# Spousal RSP and GIS question



## Selena (Jun 23, 2019)

Hello again,

I have another question for the forum.

I would like to withdraw* my Spousal RSP of** $ 8,000* in 2019.
Our total income for 2019 is $*24,000* ( *excluding two months of my husband's GIS and my allowances*).
My husband's income is $ *21,500* and my income is $ *2,500* in 2019. 
My husband will be 65 in October 2019, and I will be 65 in June 2020. We came to Canada in 1995, so we will have partial OAS.

My question is - if I cash my Spousal RSP will we retain government benefits ( GIS) in 2020.
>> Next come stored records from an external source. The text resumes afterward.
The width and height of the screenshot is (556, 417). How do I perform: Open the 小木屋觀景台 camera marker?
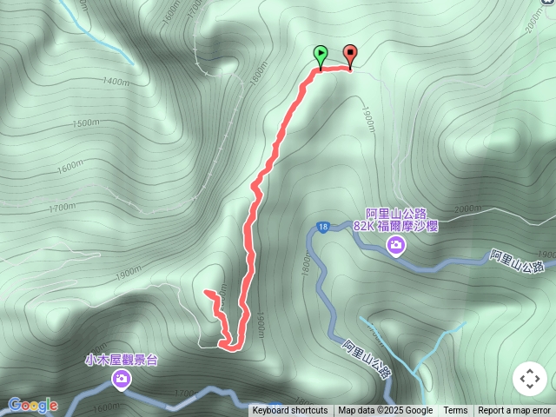pyautogui.click(x=122, y=381)
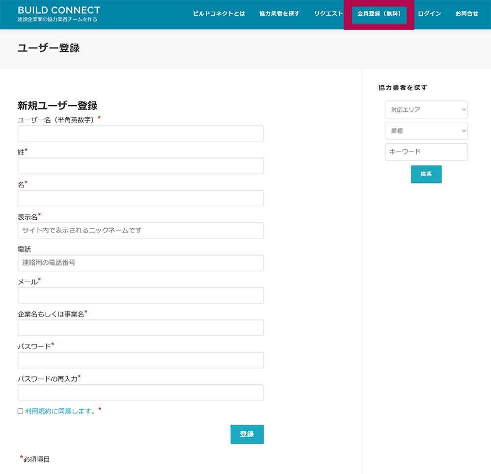Click the 姓 last name field
Image resolution: width=491 pixels, height=474 pixels.
140,166
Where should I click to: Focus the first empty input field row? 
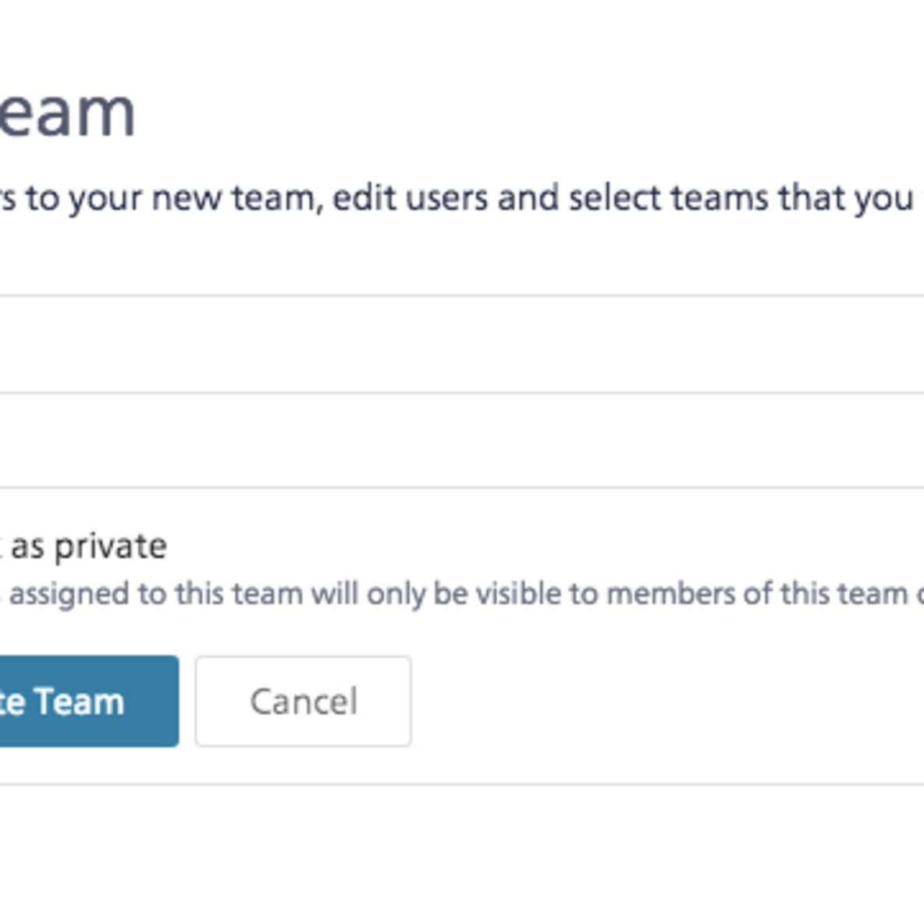click(x=462, y=344)
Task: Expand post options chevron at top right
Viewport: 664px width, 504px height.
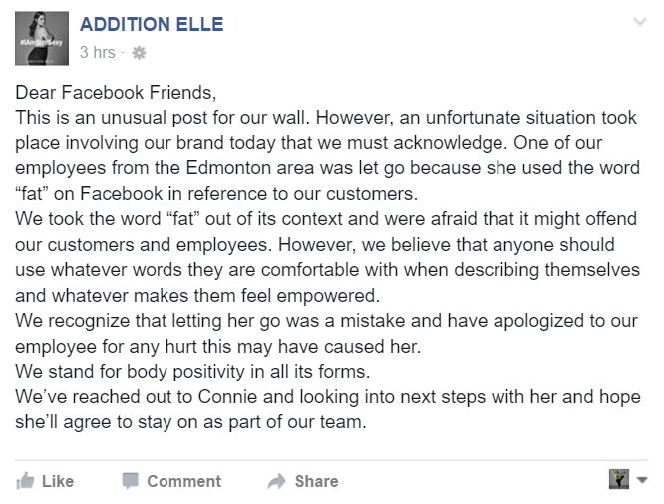Action: coord(640,21)
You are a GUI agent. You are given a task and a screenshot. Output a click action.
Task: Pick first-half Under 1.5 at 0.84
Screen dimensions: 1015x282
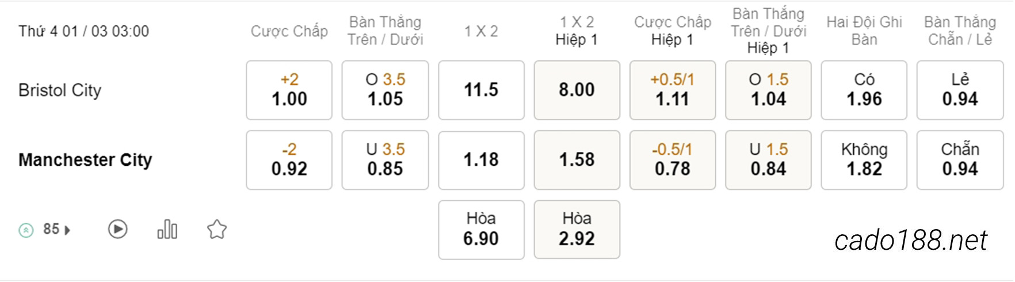tap(768, 160)
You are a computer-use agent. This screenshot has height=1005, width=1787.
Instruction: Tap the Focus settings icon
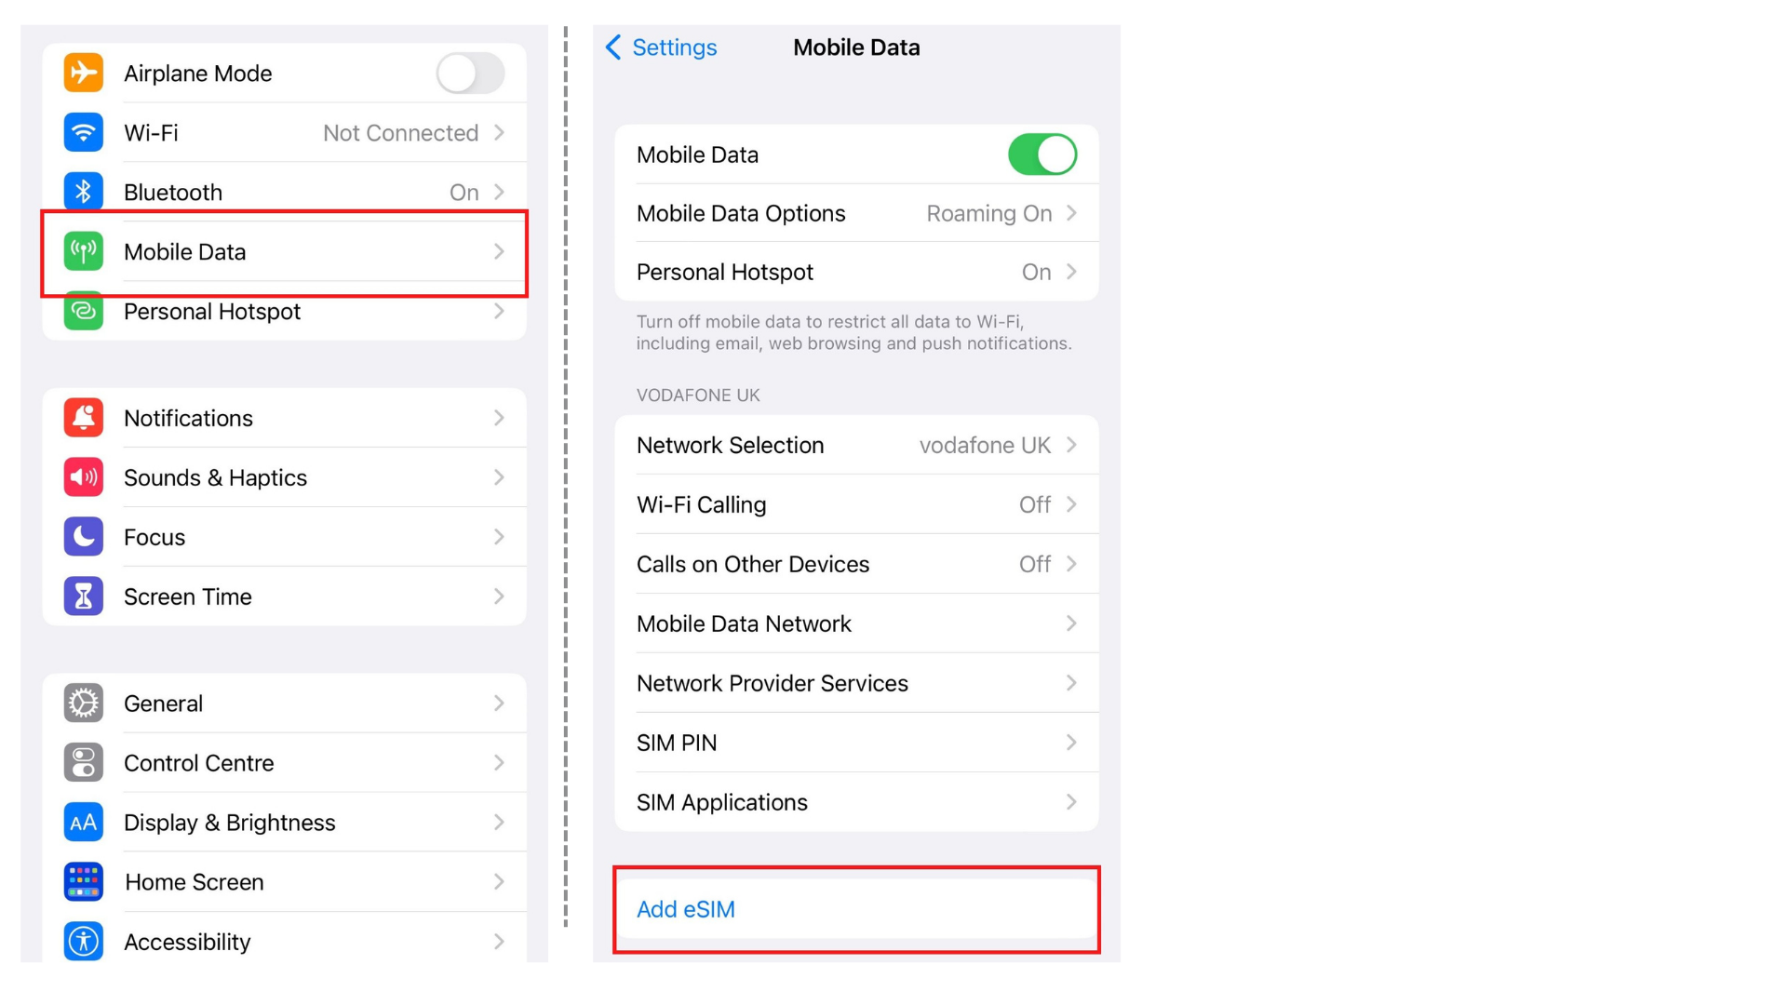click(x=82, y=536)
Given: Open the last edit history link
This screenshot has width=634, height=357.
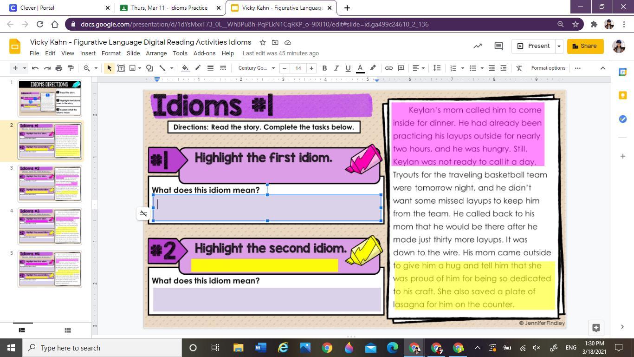Looking at the screenshot, I should [280, 53].
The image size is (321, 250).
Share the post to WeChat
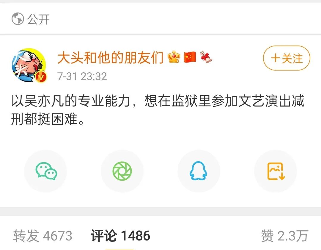click(x=46, y=171)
Thank you very much for the help!
Selena


----------



## Dogger1953 (Dec 14, 2012)

Selena said:


> Hello again,
> 
> I have another question for the forum.
> 
> ...


Hi Selena - The answer as to if/how much GIS you would be entitled to depends somewhat on the source(s) of your income of $24,000. What is definite is that if you withdraw any amount of RRSP income, it will reduce your collective GIS entitlement. For example, if you withdraw the $8,000, each of your GIS entitlement will be reduced by approx. $167 per month, or approx. $2,000 for the year.


----------



## Selena (Jun 23, 2019)

Dogger1953 said:


> Hi Selena - The answer as to if/how much GIS you would be entitled to depends somewhat on the source(s) of your income of $24,000. What is definite is that if you withdraw any amount of RRSP income, it will reduce your collective GIS entitlement. For example, if you withdraw the $8,000, each of your GIS entitlement will be reduced by approx. $167 per month, or approx. $2,000 for the year.


Thank you for your help! 
Kind regards! 
Selena


----------